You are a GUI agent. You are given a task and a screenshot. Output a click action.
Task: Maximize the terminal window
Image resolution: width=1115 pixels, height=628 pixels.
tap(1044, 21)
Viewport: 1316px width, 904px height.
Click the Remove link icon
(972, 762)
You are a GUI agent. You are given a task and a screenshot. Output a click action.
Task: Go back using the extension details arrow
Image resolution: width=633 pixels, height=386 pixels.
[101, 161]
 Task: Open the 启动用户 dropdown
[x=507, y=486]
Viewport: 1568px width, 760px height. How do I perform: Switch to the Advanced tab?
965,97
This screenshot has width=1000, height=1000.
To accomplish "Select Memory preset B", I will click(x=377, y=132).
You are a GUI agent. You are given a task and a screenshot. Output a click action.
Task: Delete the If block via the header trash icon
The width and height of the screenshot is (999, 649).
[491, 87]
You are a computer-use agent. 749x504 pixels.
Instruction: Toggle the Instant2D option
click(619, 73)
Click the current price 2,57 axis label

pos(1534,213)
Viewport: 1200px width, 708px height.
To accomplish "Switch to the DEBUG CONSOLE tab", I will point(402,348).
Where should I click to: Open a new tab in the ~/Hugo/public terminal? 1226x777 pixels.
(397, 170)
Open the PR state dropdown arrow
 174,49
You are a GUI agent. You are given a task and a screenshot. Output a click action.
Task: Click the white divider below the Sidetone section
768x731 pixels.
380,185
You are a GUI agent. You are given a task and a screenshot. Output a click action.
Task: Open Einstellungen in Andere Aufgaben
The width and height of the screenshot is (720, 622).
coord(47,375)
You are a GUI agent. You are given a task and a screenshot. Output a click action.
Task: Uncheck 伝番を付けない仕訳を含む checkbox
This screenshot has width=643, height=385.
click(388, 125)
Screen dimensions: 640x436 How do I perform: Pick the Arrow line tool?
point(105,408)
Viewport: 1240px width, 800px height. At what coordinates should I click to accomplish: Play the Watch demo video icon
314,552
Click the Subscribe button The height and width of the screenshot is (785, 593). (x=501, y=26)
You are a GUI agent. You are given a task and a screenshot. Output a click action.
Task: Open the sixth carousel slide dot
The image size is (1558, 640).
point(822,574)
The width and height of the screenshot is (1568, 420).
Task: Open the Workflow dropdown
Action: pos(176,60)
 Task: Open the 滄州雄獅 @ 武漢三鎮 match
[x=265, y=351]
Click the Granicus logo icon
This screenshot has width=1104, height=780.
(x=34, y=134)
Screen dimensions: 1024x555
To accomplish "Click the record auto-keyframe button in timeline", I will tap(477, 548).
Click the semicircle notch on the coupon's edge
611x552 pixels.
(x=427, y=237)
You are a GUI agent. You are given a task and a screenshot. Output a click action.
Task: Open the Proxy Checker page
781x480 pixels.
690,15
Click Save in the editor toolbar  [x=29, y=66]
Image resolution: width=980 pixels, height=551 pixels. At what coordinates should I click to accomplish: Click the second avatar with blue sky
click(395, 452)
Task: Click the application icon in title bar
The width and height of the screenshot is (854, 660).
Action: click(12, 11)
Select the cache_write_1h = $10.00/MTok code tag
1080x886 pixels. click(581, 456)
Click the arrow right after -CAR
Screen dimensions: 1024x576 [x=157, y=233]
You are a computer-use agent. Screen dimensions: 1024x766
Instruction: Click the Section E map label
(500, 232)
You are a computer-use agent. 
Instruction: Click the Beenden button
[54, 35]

────────────────

▶ _What to do_
Reading through the records above, report each line in which the string "computer" is found.

▶ _Response box_
You are a computer-use agent. 749x504 pixels.
You are a computer-use agent. Screen dimensions: 1024x766
You are a computer-use agent. 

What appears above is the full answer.